● WORK TO BE COMPLETED: Repeat only the stretch of lines below that runs from the line with "Where should I" through the line with "Select the mail.vidi.hr", unaltered.
▼
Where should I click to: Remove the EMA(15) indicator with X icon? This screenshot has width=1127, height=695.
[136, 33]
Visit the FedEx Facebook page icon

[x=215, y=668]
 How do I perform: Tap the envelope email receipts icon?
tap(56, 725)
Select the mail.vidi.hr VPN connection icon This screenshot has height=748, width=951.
▲
▼
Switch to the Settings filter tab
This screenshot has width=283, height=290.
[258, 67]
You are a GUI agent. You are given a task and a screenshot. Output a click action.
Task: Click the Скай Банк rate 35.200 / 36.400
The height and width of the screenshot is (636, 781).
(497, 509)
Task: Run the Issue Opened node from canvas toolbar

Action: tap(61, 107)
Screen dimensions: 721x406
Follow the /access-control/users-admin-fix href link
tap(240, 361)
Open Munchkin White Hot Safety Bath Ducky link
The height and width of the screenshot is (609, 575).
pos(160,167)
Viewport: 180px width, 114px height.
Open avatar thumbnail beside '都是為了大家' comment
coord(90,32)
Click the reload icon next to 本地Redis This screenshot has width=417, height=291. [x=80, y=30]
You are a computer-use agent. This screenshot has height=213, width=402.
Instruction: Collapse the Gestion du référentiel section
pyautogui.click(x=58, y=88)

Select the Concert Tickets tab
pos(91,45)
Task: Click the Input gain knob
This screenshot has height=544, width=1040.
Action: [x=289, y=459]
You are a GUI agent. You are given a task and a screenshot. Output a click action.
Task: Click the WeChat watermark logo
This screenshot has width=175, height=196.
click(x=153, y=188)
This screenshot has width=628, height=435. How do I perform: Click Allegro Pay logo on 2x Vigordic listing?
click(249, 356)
▲
▼
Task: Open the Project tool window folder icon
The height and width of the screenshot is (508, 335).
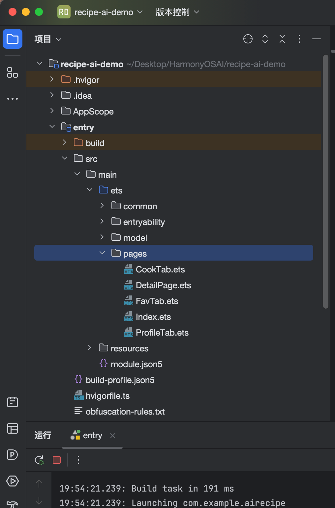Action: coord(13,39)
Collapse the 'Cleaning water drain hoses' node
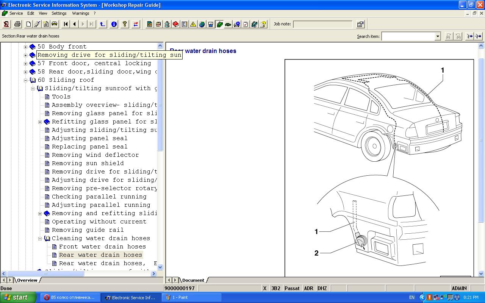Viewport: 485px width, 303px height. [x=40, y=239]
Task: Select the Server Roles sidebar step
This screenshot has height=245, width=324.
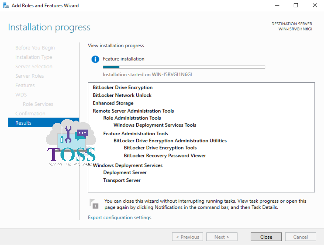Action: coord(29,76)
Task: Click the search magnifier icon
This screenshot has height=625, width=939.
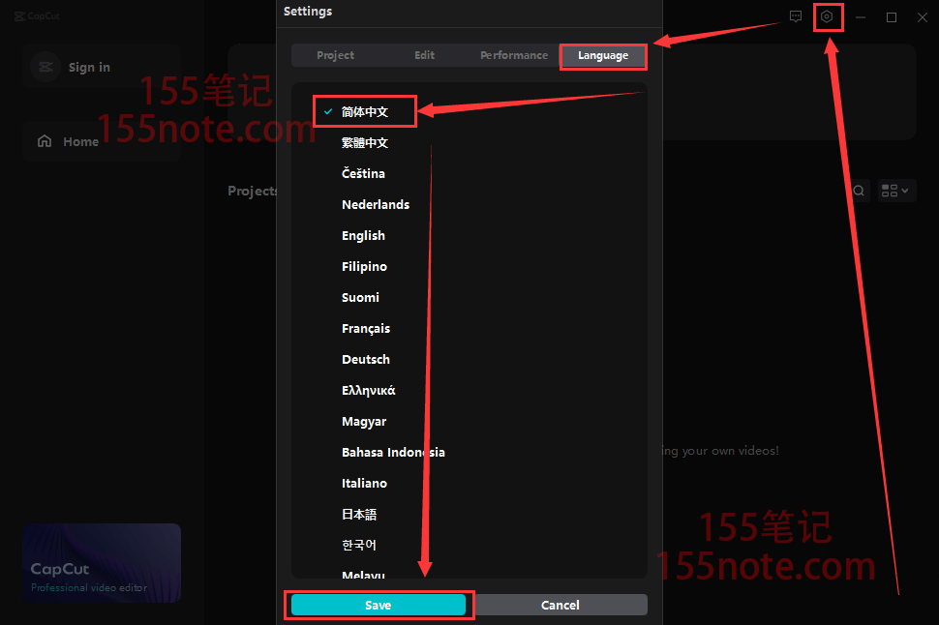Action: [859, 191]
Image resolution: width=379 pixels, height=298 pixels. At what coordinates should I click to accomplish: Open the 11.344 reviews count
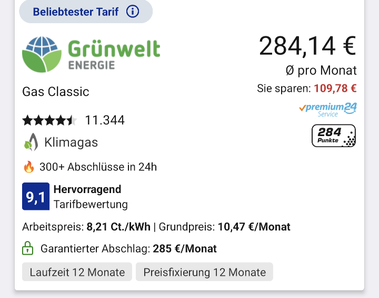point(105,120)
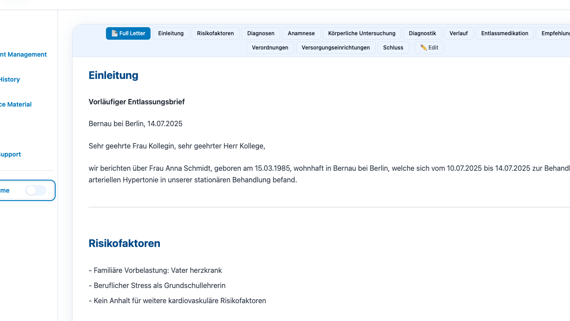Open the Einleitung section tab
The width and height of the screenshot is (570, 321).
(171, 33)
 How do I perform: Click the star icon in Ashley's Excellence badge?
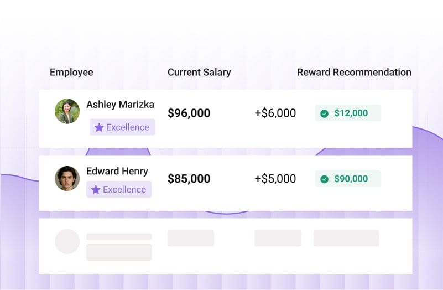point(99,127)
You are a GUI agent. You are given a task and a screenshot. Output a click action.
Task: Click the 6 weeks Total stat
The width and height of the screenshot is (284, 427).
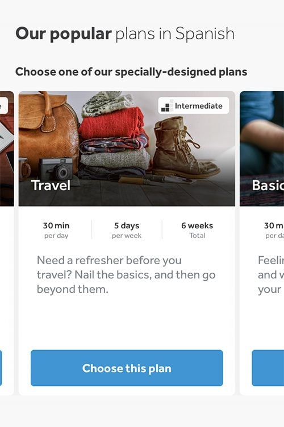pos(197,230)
▲
● OUTPUT FOR THIS TASK:
Where should I click to: Remove the EMA(15) indicator with X icon? This screenshot has width=1127, height=695.
[136, 33]
Visit the FedEx Facebook page icon

[x=215, y=668]
 How do I perform: Tap the envelope email receipts icon?
tap(56, 725)
Select the mail.vidi.hr VPN connection icon This screenshot has height=748, width=951.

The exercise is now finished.